MATERIAL FOR THE TASK:
/---
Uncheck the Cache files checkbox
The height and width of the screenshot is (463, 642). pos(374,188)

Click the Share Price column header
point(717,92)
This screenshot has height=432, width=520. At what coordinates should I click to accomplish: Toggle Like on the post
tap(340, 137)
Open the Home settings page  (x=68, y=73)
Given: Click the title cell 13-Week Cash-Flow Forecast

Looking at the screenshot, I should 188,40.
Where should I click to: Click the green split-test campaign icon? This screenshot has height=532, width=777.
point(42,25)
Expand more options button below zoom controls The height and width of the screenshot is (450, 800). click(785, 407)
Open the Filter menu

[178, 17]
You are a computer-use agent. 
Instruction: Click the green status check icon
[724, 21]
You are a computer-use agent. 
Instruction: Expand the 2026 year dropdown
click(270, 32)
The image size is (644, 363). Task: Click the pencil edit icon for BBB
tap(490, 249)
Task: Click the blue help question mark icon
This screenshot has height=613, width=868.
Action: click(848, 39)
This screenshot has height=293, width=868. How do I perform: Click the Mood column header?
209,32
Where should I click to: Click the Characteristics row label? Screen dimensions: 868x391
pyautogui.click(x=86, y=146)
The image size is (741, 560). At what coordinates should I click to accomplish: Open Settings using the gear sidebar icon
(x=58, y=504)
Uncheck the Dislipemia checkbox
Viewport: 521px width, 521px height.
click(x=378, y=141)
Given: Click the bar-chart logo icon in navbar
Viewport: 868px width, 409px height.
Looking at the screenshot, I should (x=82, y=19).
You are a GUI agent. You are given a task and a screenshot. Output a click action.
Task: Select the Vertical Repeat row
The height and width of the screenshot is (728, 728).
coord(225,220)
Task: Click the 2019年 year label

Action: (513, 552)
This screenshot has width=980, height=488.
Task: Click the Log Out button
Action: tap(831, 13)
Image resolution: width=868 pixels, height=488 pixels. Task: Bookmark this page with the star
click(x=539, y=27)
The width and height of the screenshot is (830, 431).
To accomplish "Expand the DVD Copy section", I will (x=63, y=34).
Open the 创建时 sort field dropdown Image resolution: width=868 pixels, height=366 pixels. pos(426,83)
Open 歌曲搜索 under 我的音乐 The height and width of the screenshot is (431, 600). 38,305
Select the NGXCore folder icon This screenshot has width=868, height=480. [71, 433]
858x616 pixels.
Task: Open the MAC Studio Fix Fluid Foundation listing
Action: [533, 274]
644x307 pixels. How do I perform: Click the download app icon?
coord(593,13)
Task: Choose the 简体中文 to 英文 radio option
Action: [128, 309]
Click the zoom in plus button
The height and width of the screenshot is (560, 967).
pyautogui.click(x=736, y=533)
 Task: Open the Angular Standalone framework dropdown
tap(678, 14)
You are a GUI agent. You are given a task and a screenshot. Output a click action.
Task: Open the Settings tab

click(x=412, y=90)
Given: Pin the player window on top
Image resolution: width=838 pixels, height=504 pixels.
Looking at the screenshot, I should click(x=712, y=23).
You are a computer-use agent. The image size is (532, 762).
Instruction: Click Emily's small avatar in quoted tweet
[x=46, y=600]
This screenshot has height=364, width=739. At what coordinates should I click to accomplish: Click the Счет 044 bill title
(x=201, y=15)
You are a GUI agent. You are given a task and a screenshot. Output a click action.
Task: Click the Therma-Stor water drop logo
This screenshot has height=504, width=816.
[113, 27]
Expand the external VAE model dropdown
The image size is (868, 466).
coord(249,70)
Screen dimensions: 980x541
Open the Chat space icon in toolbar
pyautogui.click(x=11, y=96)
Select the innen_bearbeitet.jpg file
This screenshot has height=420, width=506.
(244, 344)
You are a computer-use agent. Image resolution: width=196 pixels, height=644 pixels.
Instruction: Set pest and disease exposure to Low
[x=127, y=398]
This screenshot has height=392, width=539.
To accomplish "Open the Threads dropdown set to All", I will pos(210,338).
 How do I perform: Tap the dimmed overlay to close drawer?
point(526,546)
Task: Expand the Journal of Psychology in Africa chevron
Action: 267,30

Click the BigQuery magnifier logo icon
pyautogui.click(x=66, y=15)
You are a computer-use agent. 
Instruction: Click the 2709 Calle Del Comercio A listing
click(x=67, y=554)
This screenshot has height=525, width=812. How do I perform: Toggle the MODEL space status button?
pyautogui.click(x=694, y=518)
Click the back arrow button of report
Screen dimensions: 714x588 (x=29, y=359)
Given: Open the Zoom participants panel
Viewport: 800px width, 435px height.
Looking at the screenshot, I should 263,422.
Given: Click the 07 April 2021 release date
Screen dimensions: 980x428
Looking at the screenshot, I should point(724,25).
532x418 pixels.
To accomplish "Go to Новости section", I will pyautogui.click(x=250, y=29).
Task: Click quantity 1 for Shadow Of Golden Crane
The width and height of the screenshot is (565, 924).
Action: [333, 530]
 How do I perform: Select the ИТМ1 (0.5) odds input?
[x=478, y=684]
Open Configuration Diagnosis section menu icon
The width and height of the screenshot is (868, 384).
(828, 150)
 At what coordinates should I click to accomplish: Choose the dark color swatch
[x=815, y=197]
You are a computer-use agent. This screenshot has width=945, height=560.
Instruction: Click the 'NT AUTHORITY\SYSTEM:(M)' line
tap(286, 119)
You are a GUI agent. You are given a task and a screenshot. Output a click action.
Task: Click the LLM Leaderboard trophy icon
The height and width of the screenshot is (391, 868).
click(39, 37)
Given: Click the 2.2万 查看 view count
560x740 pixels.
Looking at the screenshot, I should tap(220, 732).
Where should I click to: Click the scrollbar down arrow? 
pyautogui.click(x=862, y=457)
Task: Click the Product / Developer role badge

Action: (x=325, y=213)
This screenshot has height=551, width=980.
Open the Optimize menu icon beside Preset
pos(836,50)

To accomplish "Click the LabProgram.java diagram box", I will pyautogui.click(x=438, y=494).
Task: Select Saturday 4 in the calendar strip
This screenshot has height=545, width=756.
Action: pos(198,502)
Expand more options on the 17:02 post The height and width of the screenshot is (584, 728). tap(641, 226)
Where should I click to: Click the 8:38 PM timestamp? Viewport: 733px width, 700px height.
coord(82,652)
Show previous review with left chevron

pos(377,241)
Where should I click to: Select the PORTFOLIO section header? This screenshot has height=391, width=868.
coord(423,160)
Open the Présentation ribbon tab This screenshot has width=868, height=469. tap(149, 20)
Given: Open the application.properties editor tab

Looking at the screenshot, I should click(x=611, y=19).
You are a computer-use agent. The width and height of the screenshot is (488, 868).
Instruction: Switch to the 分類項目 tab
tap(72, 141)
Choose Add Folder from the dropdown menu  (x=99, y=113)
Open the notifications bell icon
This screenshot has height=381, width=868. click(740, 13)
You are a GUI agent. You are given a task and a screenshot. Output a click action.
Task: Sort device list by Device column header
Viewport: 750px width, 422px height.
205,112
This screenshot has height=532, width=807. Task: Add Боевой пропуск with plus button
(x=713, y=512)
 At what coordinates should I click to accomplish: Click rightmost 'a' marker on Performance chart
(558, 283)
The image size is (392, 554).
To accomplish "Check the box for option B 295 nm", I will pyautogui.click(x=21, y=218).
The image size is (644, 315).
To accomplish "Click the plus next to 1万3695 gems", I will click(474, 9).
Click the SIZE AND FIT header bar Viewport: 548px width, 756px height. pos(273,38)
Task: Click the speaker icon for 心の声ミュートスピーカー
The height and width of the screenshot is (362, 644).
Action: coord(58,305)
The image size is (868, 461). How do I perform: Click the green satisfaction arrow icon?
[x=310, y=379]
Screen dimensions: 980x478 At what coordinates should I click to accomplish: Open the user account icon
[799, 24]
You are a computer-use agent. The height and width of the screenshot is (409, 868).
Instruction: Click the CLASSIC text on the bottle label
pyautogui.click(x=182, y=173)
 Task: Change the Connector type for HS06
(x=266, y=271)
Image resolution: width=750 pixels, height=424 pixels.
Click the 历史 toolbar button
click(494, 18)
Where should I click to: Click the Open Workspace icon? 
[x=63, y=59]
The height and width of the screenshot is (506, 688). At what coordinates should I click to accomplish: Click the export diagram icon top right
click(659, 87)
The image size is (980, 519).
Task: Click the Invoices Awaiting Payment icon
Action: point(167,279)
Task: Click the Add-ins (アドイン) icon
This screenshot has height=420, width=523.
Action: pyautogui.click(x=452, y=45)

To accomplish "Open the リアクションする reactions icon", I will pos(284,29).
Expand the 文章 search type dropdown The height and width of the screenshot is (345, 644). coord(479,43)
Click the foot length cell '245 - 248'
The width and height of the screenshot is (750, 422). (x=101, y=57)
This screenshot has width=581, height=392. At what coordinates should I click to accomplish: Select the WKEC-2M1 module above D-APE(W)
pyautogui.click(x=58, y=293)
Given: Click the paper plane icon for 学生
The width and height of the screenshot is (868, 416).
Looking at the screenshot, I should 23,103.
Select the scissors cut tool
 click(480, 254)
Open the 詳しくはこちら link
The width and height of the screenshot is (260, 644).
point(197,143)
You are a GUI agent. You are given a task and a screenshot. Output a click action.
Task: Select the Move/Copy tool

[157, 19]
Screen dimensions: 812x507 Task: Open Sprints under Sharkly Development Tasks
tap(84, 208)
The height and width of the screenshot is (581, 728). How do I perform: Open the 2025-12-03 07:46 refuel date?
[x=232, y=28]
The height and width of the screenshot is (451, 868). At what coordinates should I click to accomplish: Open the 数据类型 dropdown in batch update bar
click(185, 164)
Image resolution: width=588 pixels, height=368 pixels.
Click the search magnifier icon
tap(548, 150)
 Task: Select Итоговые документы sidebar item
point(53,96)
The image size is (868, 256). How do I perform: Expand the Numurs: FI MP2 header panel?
\---
WHAT IS EXPECTED: In the listing above, find the line with "Given: Pin the player window on top" and the line with "You are a computer-use agent. The image"; set down exactly those two lines and every line between them, nothing more.

RESPONSE TO THIS EXERCISE:
Given: Pin the player window on top
Image resolution: width=838 pixels, height=504 pixels.
Looking at the screenshot, I should click(x=712, y=23).
You are a computer-use agent. The image size is (532, 762).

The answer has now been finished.